At that era the Japanese were using 6.5 Arisaka Rifles and Nambu machine guns.
Jimmy

There was nothing wrong with the 6.5 Arisaka in it's intended environment. The Nambu light was considered superior to the BAR by many of the Marines who faced it. The 6.5 Arisaka carbine and the Nambu light MG, also in 6.5, are probably the only Japanese small arms deliberately carried in combat by US Marines.
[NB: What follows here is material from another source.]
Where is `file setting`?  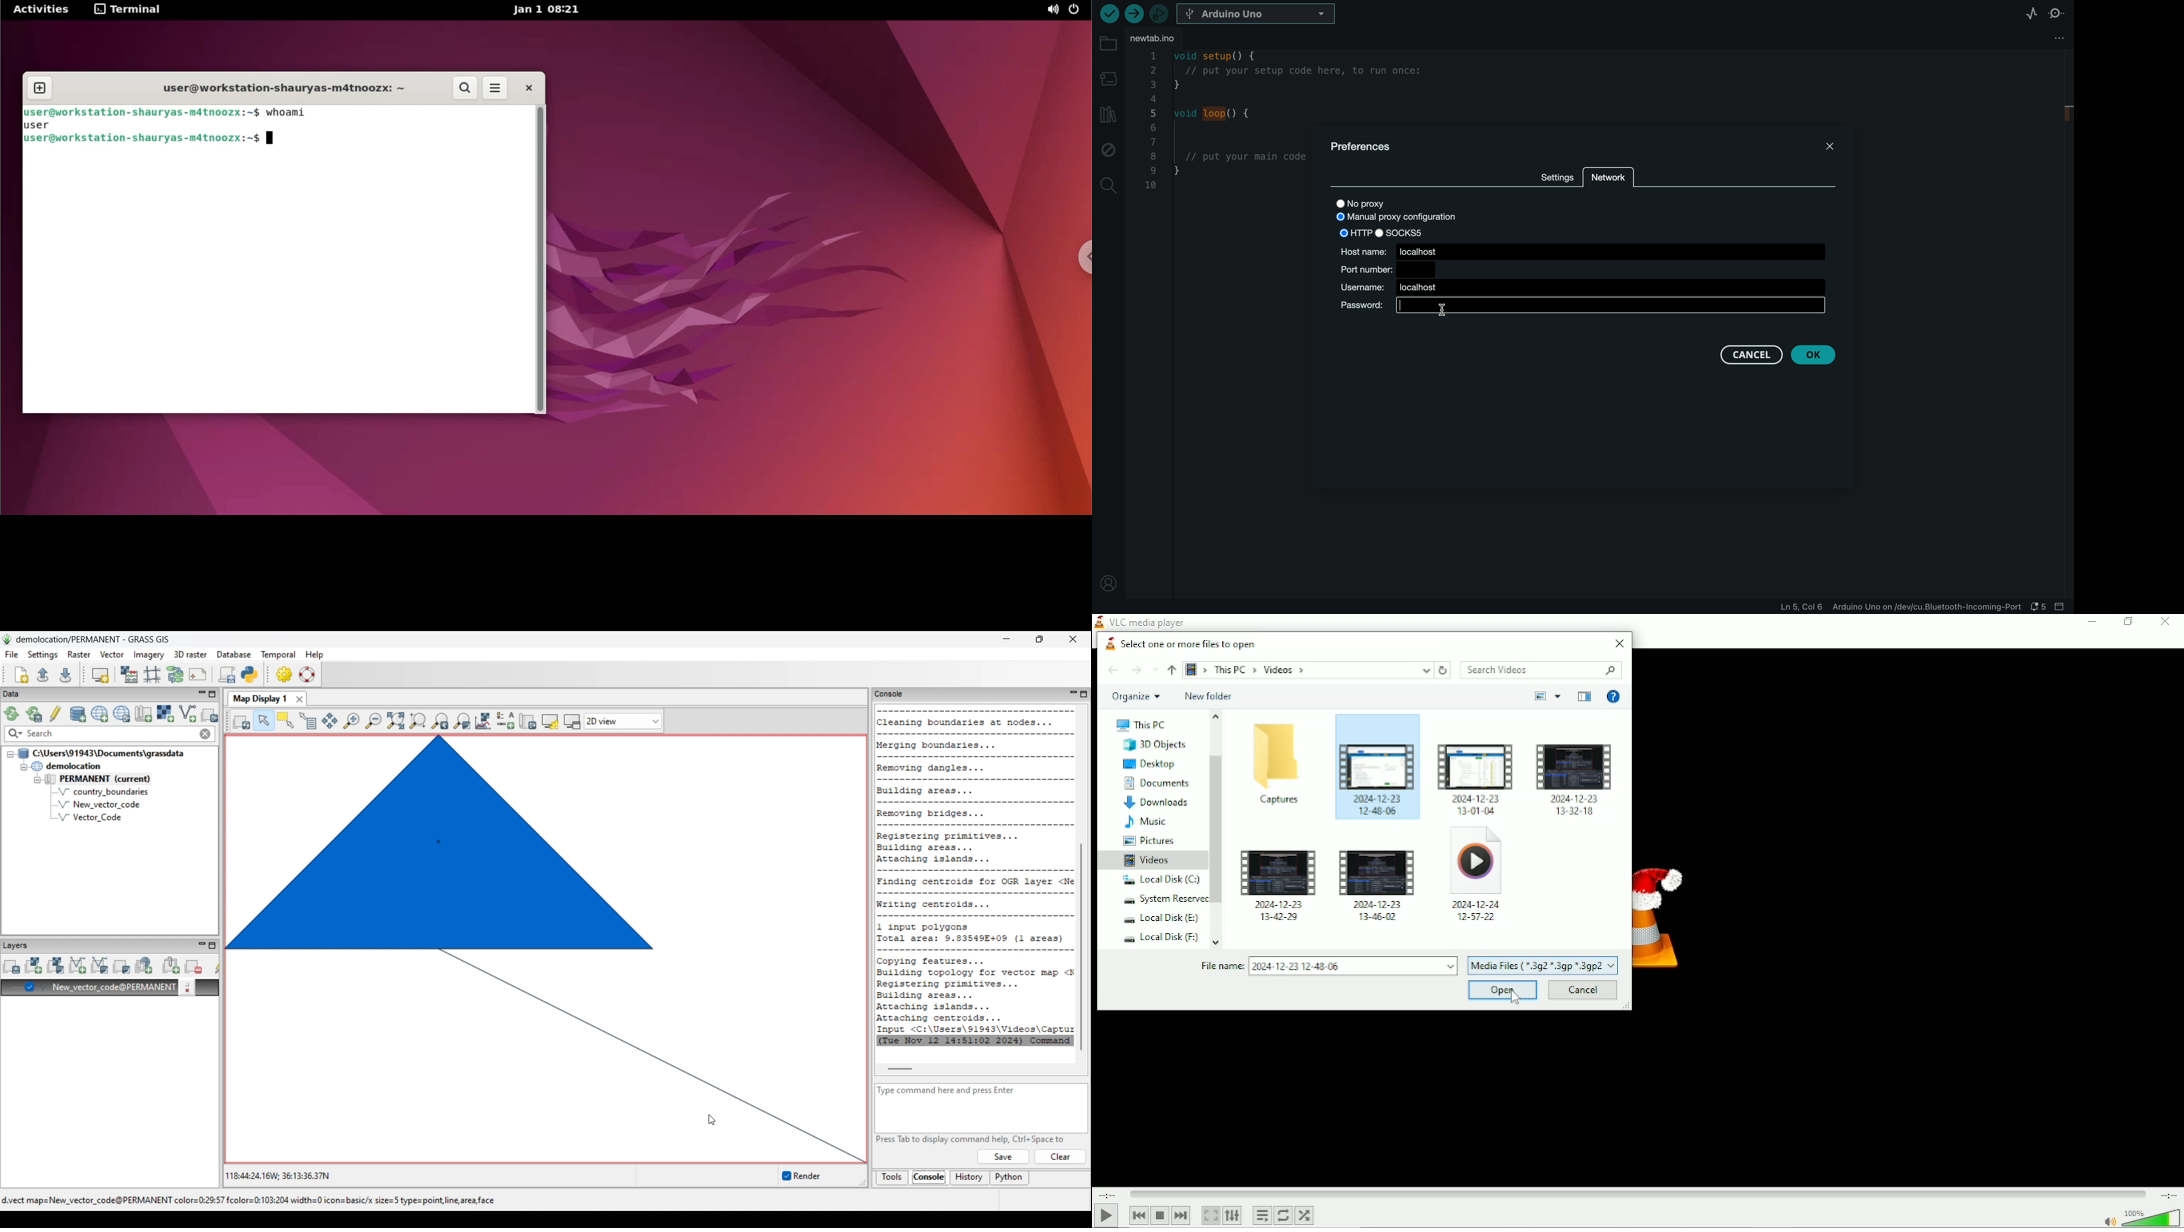
file setting is located at coordinates (2043, 39).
I suspect that most of the captured US small arms were recycled and made into other arms.
 
Originally posted by cmort666:
Originally posted by Texas Star:
They captured a P-51B Mustang and the pilot in China, and the Japs marvelled that the engine didn't leak oil, as theirs did. They were also impressed with the performance!

T-Star
The Japanese were never able to successfully build (or even copy) a decent inline engine like the Daimler-Benz or the Merlin/Packard. They could never achieve the required quality or quantity, causing chronic unavailability of deployed aircraft and a perpetual shortage of power plants to aircraft manufacturers like Kawasaki. In fact, the problem became so bad, that a huge backlog of Ki-61 Hien (Tony) fighters built up at the factory, complete except for the Daimler-Benz copies they needed. An engineer at Kawasaki suggested replacing the inline engines with a much larger radial. Nobody thought it would work, but in fact, it worked VERY well, leading to the Ki-100 fighter. Fortunately, between the engineering delays, US bombing and several earthquakes, the Ki-100 came too late to make any difference in the war.
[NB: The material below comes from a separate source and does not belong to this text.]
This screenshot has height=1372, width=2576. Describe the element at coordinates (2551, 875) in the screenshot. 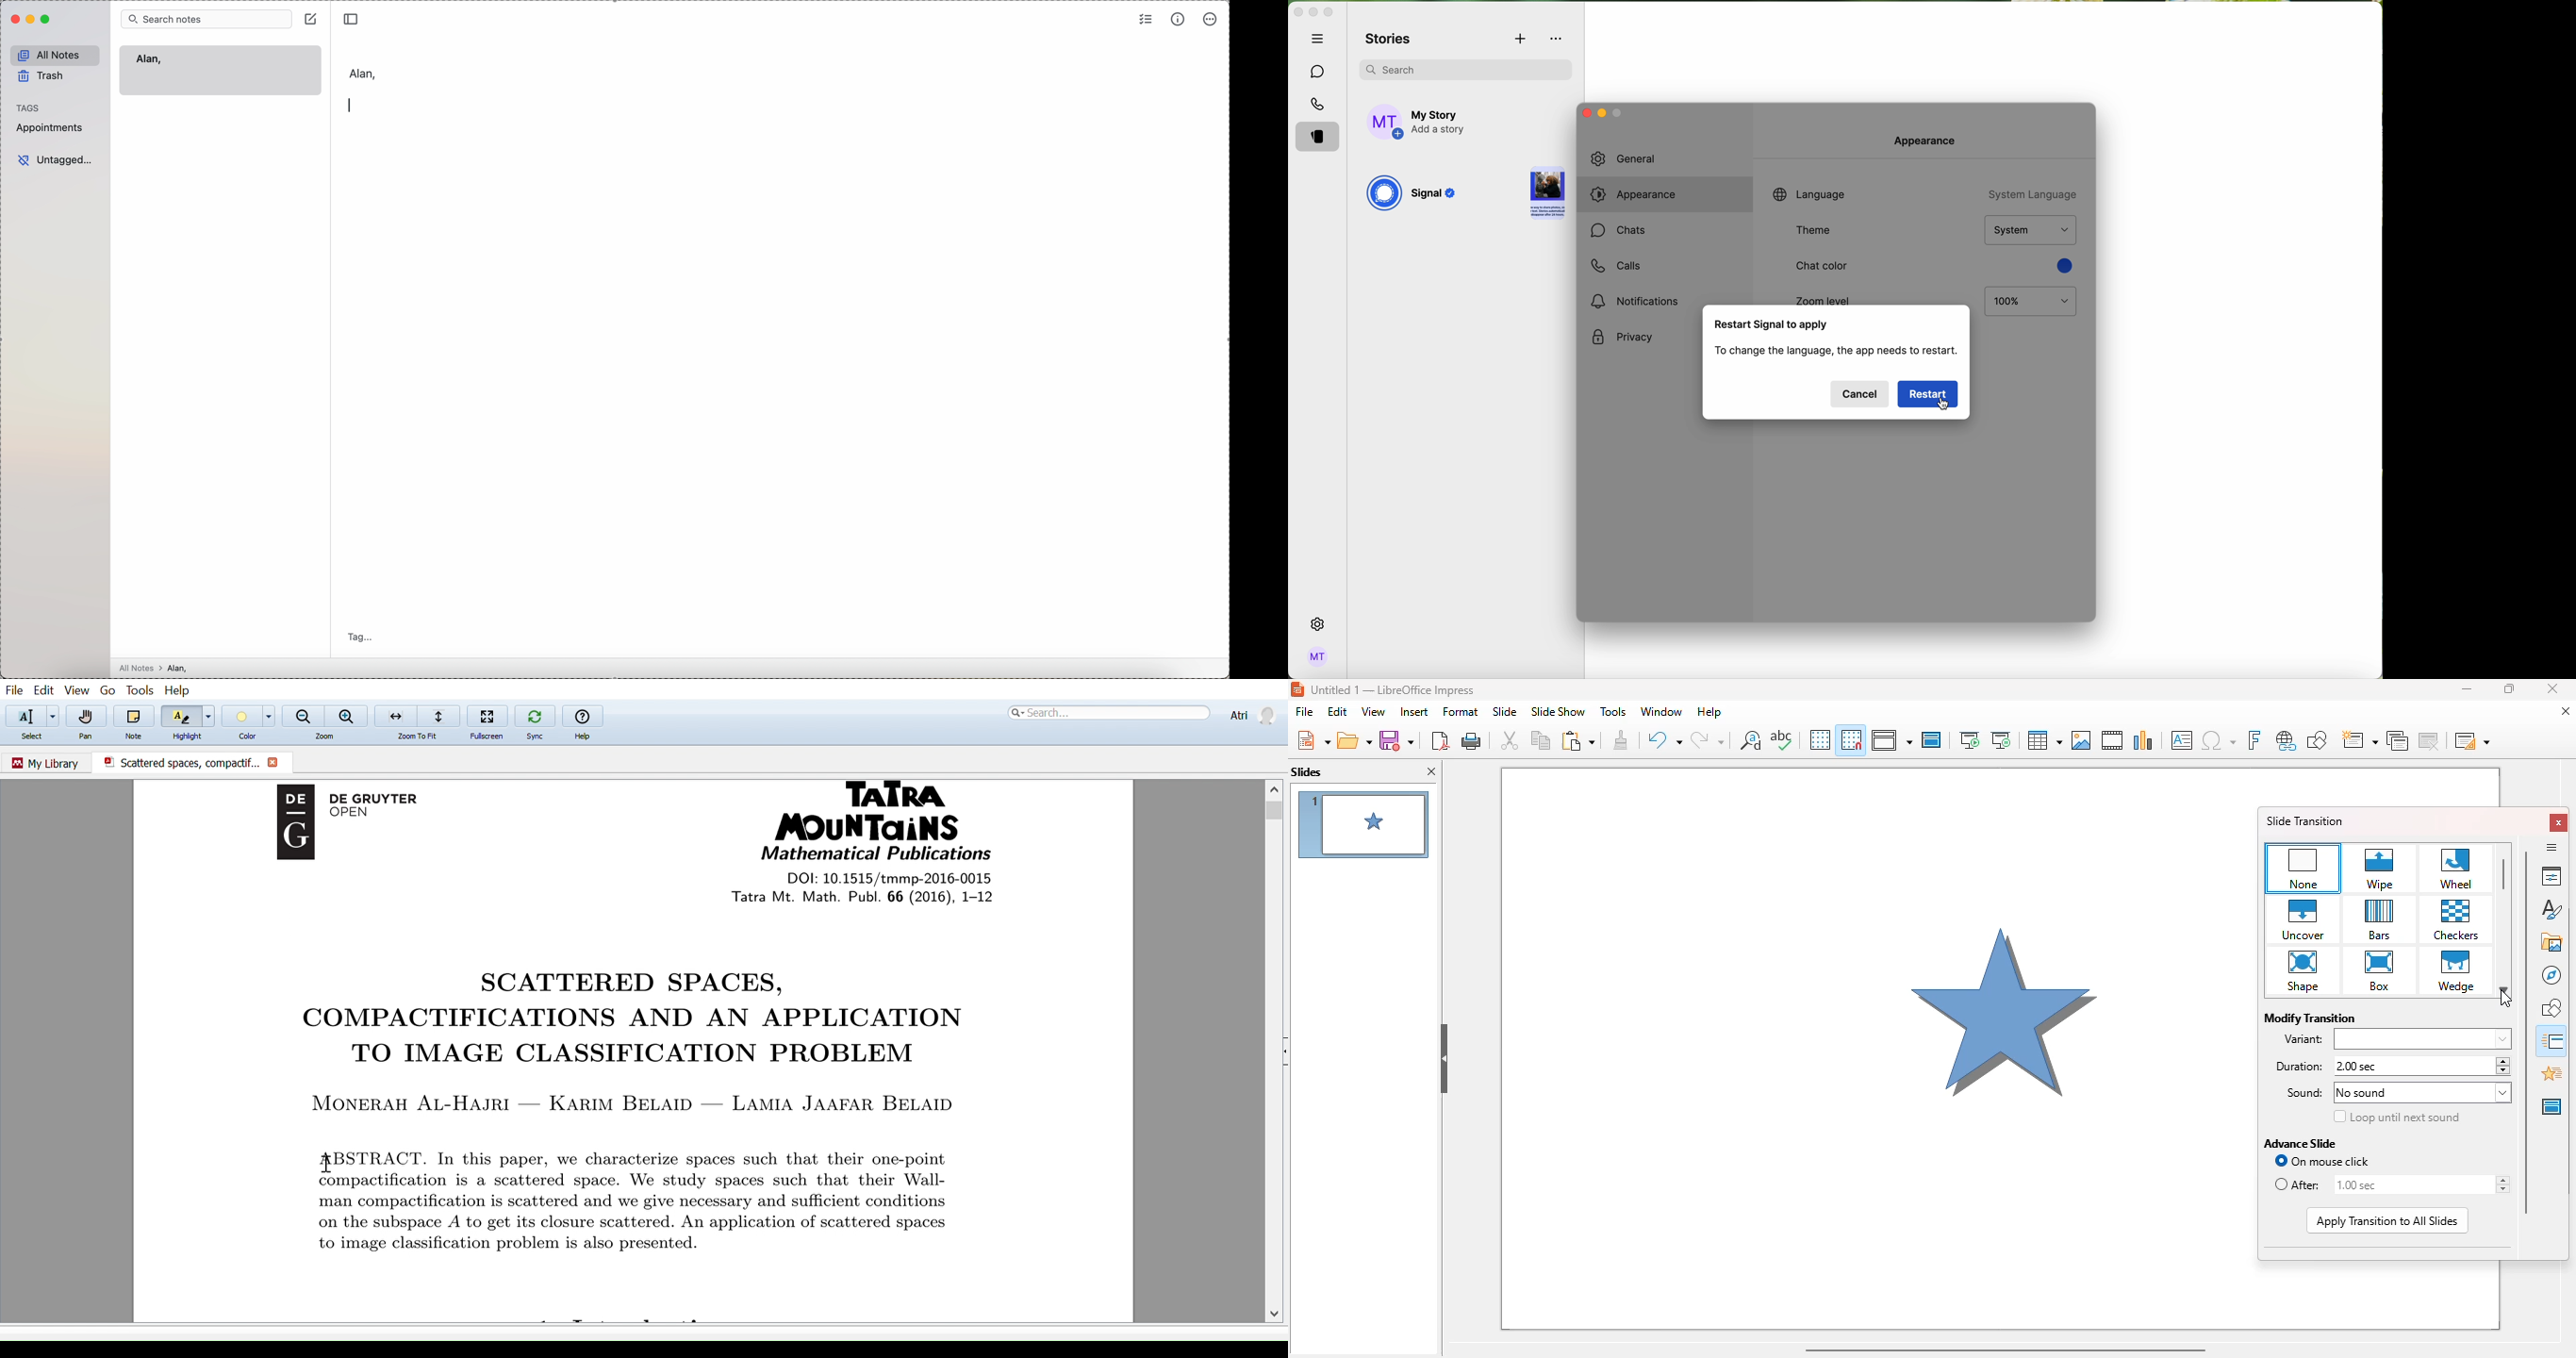

I see `properties` at that location.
Yes, I know. The Ki-100 was probably the best Jap fighter of the war. Better than the Ki-84 Frank, which got the Alies to sit up and take notice. Probably better than the George 12.

The Japs never made fighters as fast as the Mustang, the Thunderbolt, or the Mark XIV Spitfire, but they were sure manueverable.
And the latest ones were faster than the Hellcat, almost on par with the P-38 Lightning. Even the Zero was faster than the Wildcat and the Hurricane. Later ones were as fast as the P-40, too. They wouldn't outdive a US fighter, but climbed better than most. The Zero had an exceptional climb rate.
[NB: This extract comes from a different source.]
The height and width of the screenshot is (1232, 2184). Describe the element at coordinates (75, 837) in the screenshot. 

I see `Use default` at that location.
An article in the American Rifleman a few years ago quoted MacArthur saying that both the early "gas trap" and the later Garand rifles were satisfactory, and should be issued in greater numbers as soon as possible. He based these comments on seeing the rifles in use in the Phillipines.

T-Star
 
Thank God the Nips didnt come up with the Kamikaze earlier in the war. They really raised hell with our fleet.
 
Originally posted by Texas Star:
Yes, I know. The Ki-100 was probably the best Jap fighter of the war. Better than the Ki-84 Frank, which got the Alies to sit up and take notice. Probably better than the George 12.
I think the Ki-100 was a good plane (much better than the Ki-61, anyway), but I think it was overall, inferior to the Ki-84 and the second model of the George. It was still stuck with the basic Ki-61 airframe, which had very little room for development, being so small, and tightly packed. Still, a bunch of Ki-100s, a lot earlier could have made the invasion of the Philippines a lot harder than it was. Of course as typically stupid as Japanese strategy (and often tactics) were, they could have had F-22s and still lost.

The United States has always been blessed by having enemies with an unerring aim for their own foot.
 
Thank God the Nips didnt utilize the Kamikaze plane earlier in the war. They really raised havoc with our fleet.
 
Originally posted by dd698:
Thank God the Nips didnt utilize the Kamikaze plane earlier in the war. They really raised havoc with our fleet.
By the end of the war, they were left with little else. Due to our signals intelligence superiority and their own deficits in logistics, strategy and tactics, they had few skilled and experienced pilots left. Most of the kamikazes either failed to reach their targets or failed in their attacks. Had these untrained lambs to the slaughter used conventional tactics, they would have achieved even less at similar cost.